Coherence by Normalization for Linear Multicategorical Structures

TL;DR

This paper establishes a formal link between resource calculi and linear multicategories, proving strong normalization and coherence results that unify morphisms in these structures through normal forms of resource terms.

Contribution

It introduces a novel correspondence between resource calculi and linear multicategories, providing new proofs of coherence and normalization results in categorical structures.

Findings

Proves strong normalization of reduction in resource calculi.
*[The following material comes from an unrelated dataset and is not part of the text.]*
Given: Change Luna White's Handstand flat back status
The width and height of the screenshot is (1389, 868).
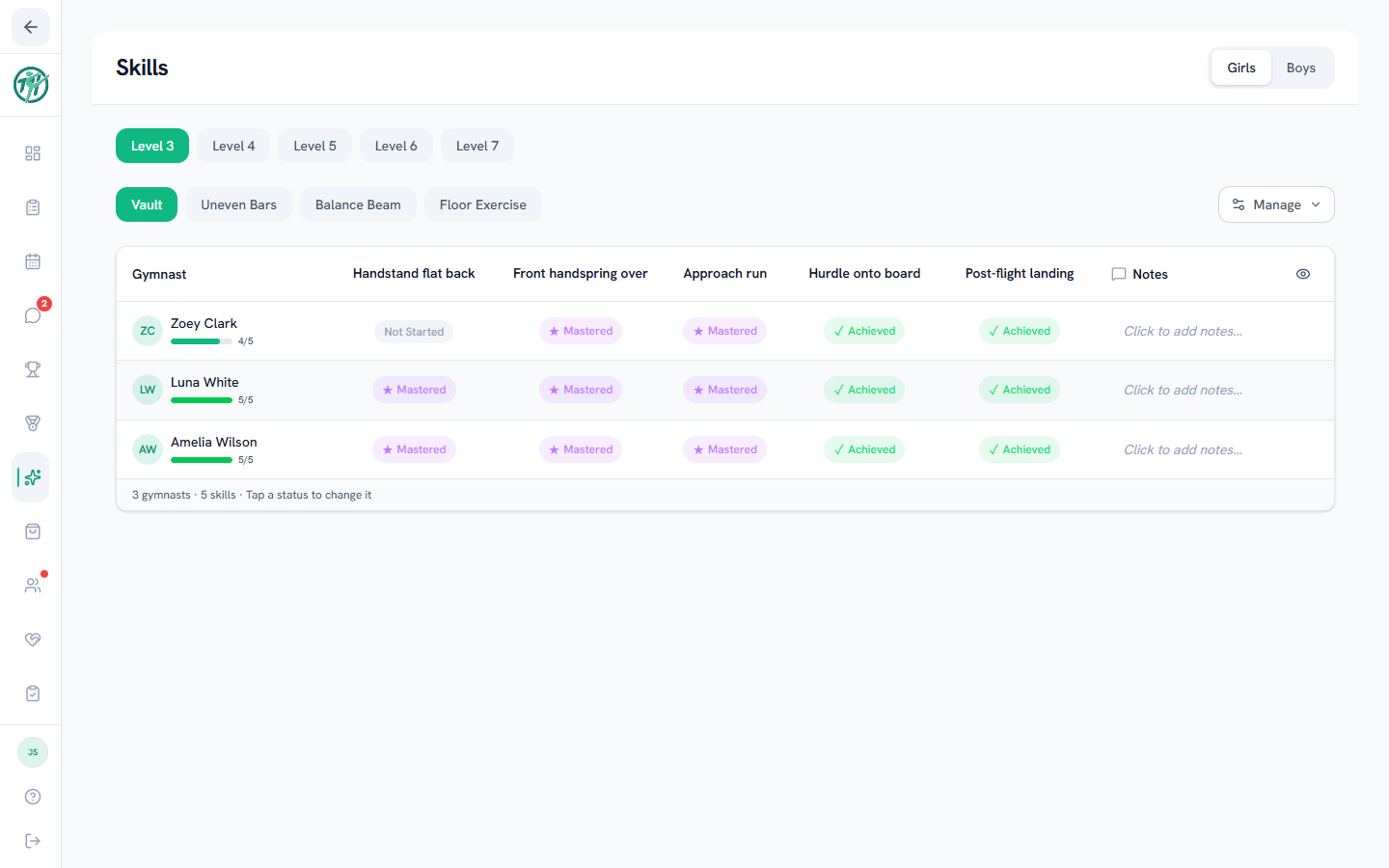Looking at the screenshot, I should tap(414, 390).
Establishes a coherence theorem for free multicategorical structures.

Provides syntactic proofs of Mac Lane's coherence theorems.

Abstract

We establish a formal correspondence between resource calculi an appropriate linear multicategories. We consider the cases of (symmetric) representable, symmetric closed and autonomous multicategories. For all these structures, we prove that morphisms of the corresponding free constructions can be presented by means of typed resource terms, up to a reduction relation and a structural equivalence. Thanks to the linearity of the calculi, we can prove strong normalization of the reduction by combinatorial methods, defining appropriate decreasing measures. From this, we achieve a general coherence result: morphisms that live in the free multicategorical structures are the same whenever the normal forms of the associated terms are equal. As further application, we obtain syntactic proofs of Mac Lane's coherence theorems for (symmetric) monoidal categories.